**Requirement:** Count how many lines of the data include "target". The answer is that number and nothing else.

- - - - -

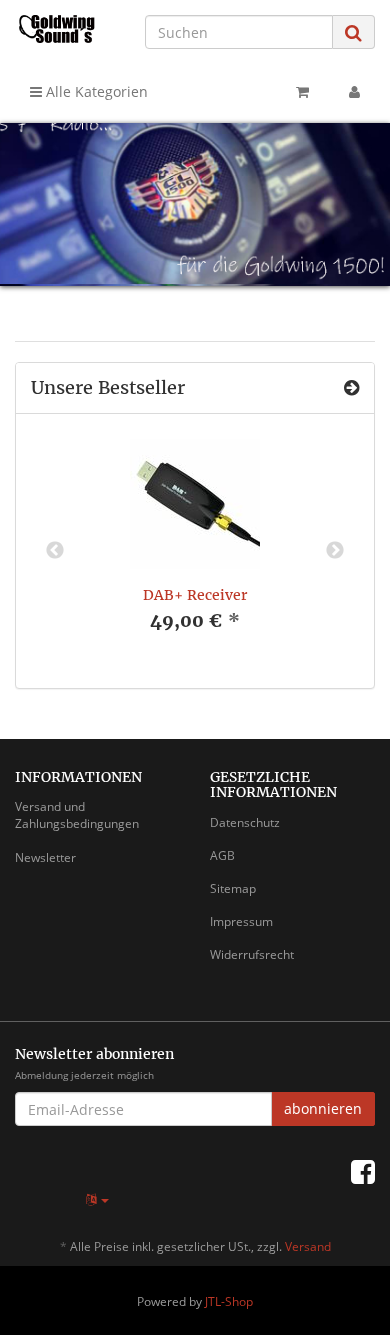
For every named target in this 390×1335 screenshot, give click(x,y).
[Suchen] (353, 32)
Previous (55, 551)
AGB (222, 855)
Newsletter (45, 857)
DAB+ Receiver (195, 595)
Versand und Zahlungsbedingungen (77, 815)
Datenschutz (245, 822)
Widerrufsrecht (252, 954)
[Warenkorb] (302, 92)
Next (335, 551)
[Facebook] (363, 1171)
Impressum (241, 921)
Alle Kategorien (95, 91)
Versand (308, 1246)
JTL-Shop (229, 1301)
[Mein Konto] (354, 92)
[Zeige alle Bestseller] (351, 388)
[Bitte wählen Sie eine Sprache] (97, 1199)
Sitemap (233, 888)
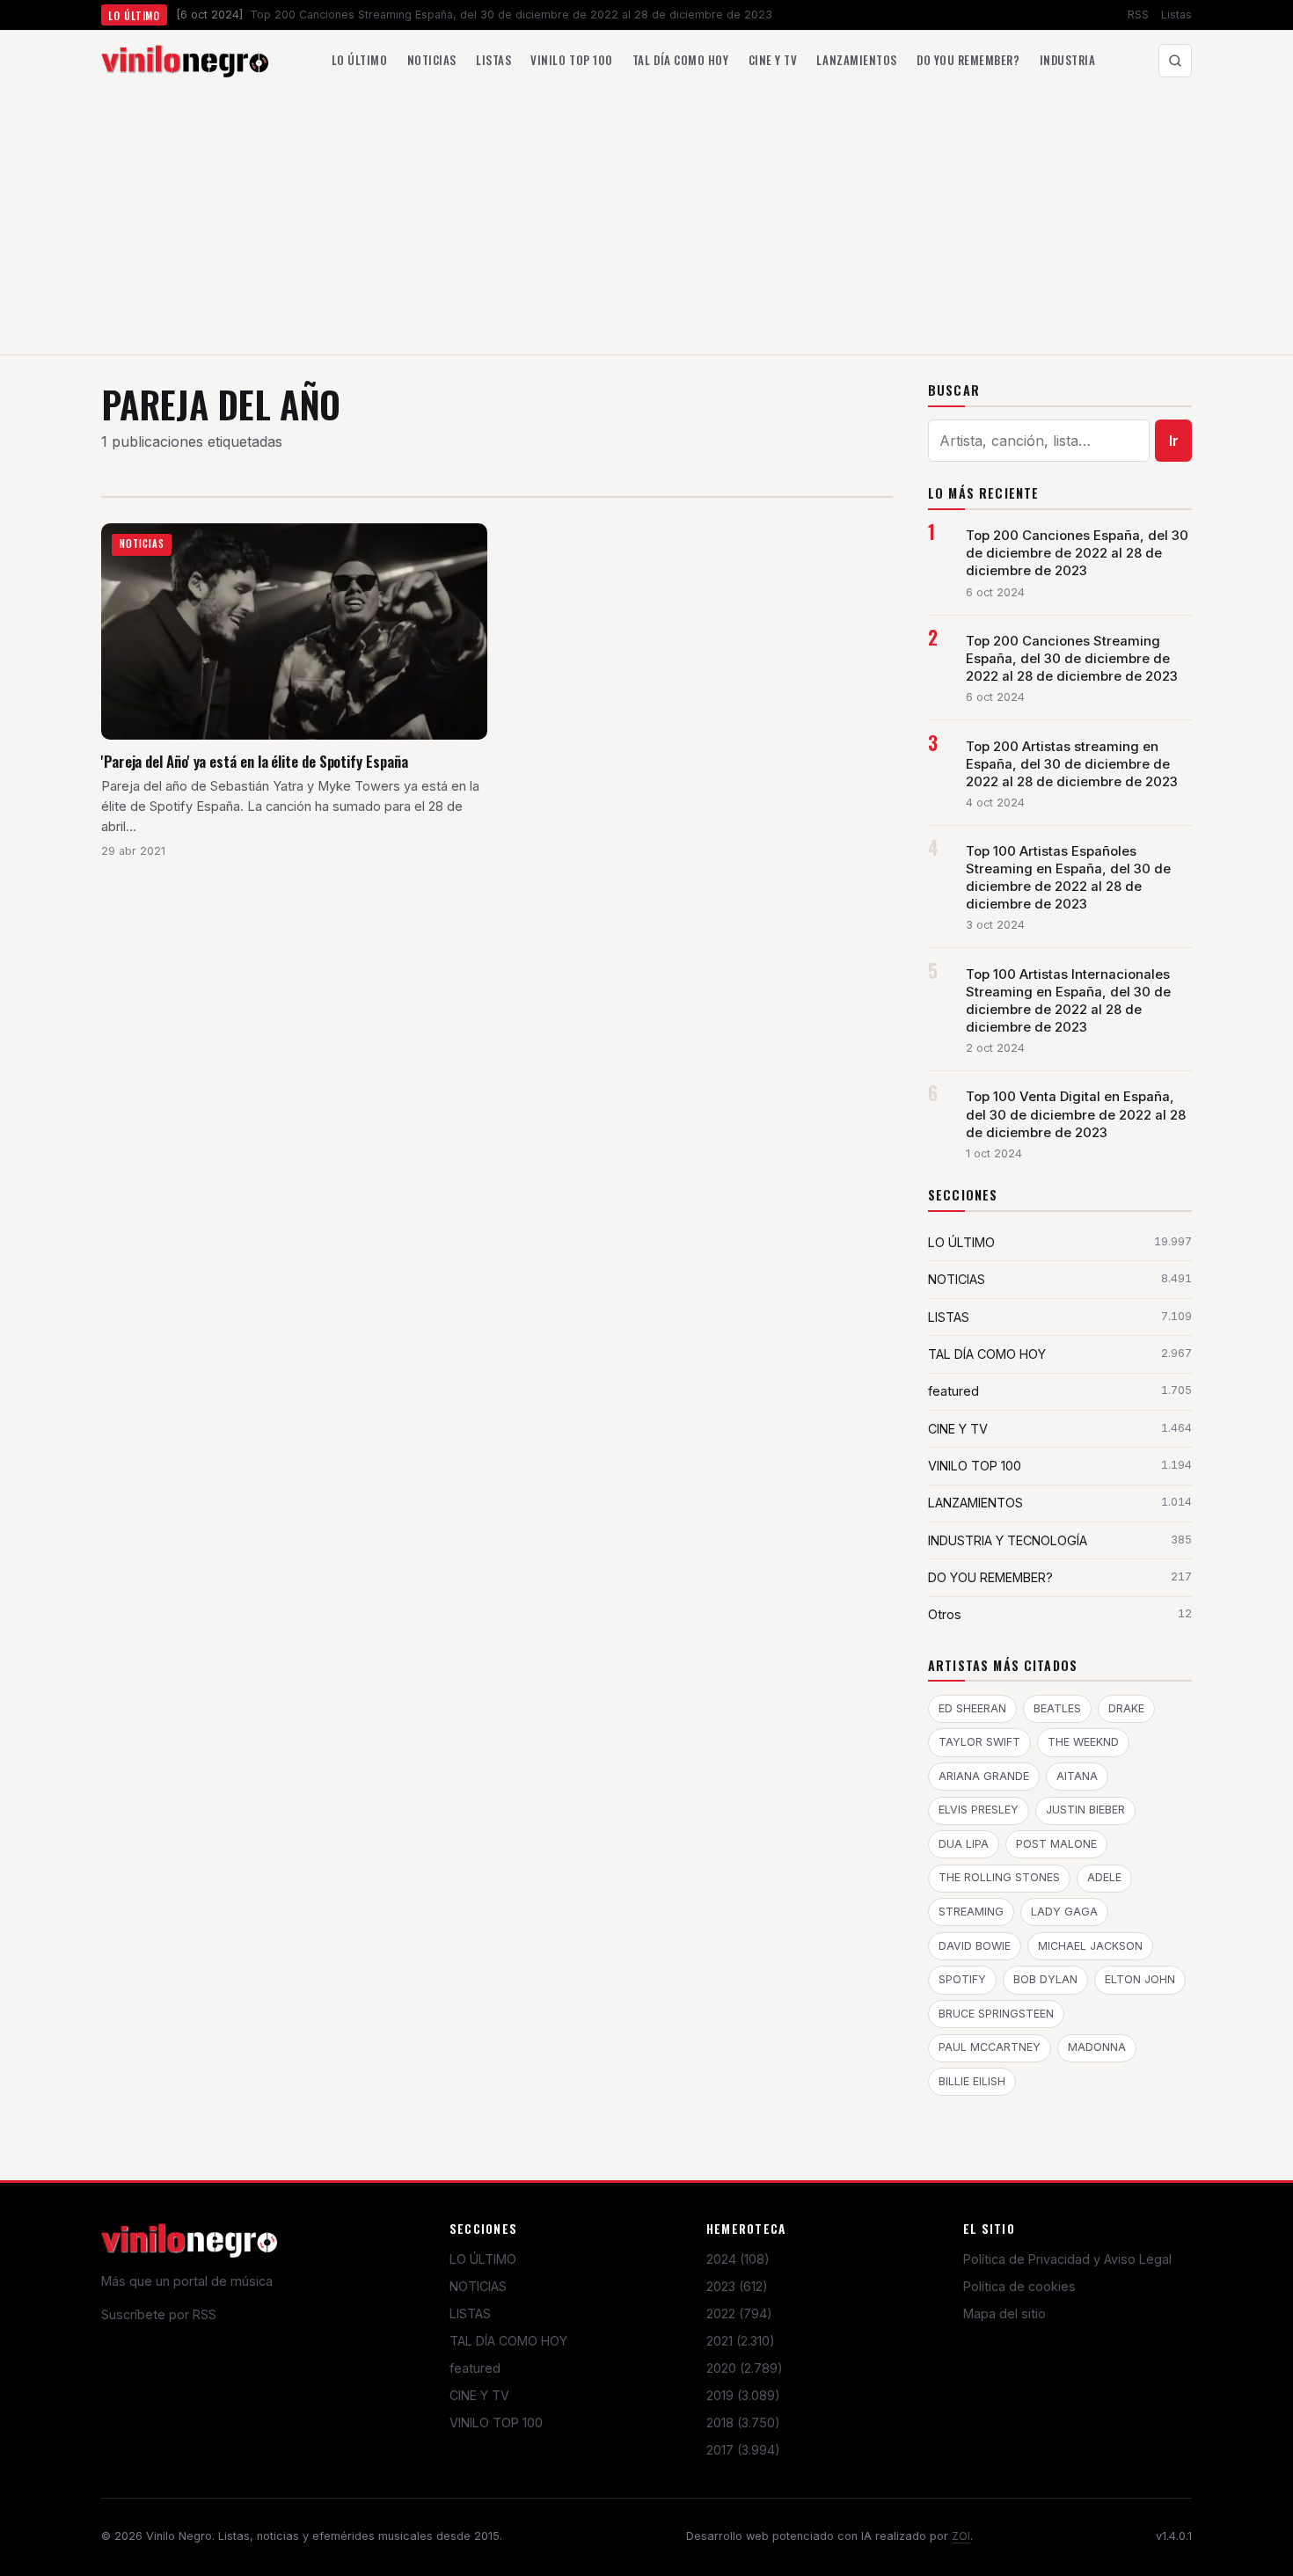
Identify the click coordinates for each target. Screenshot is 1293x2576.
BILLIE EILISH (972, 2081)
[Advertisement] (646, 222)
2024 (738, 2258)
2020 (744, 2368)
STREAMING (971, 1911)
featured (474, 2368)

- - - - -

**Exercise answer:** 2